▶ [Task set]:
• A. Answer these questions about the blog post on baseball's popularity:
(i) What share of the league goes into the season with no chance of competing?
(ii) Which two teams does the post say would have enormous payrolls if the NFL had no cap?
(iii) What does the post call the best thing baseball could do?
• B. Rewrite the baseball post from "If there were" to "are unbelievably rich.", swapping "Seattle" for "Philadelphia".

Tuesday, December 23, 2008

And people wonder why the popularity of baseball isn't what it used to be...



Of course it isn't, when 2/3 of the league goes into the season knowing they have absolutely no chance of competing. There isn't going to be interest from those cities.

Sure, you get the surprise team here and there, but by in large, it's the same teams year after year that compete and make the postseason. And those surprise teams are unable to maintain being a contender.

It's no wonder that the NFL is far more popular than MLB is. They have things to keep the competitive balance alive, so that the teams in big markets or with owners with deep pockets can't just dominate the league.

If there were no cap in the NFL, you can bet that the Giants and Jets would have enormous payrolls. In addition to teams like Washington, Dallas and Seattle, because their owners are unbelievably rich.

The best thing they could do in baseball is cut the league in half and just eliminate the teams that can't compete.

▶ [Data excerpt]:

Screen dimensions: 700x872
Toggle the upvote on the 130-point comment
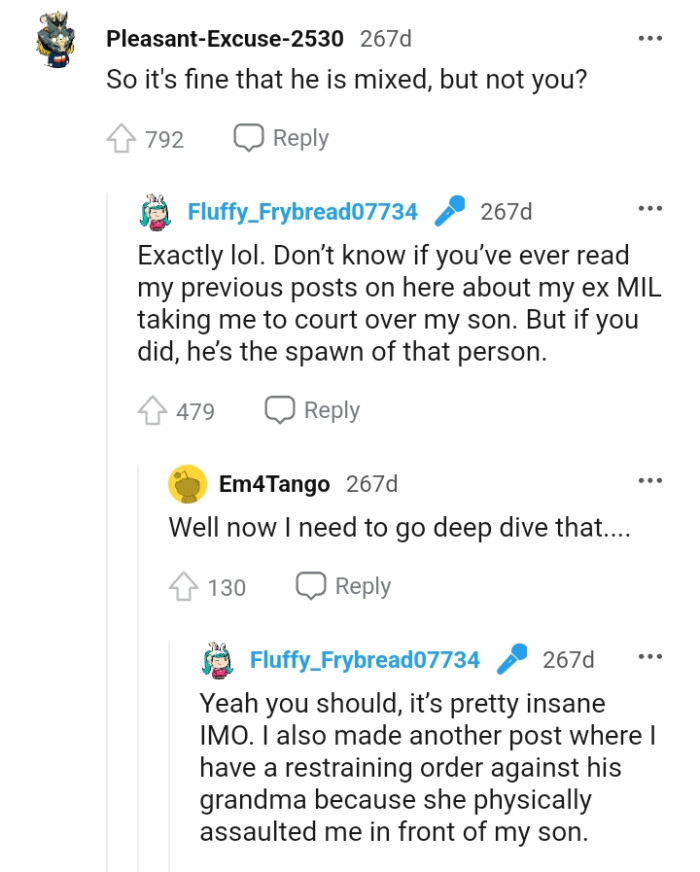pyautogui.click(x=186, y=586)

▶ [In response]:
• A.
(i) 2/3 of the league.
(ii) The Giants and the Jets.
(iii) Cut the league in half and eliminate the teams that can't compete.

• B.
If there were no cap in the NFL, you can bet that the Giants and Jets would have enormous payrolls. In addition to teams like Washington, Dallas and Philadelphia, because their owners are unbelievably rich.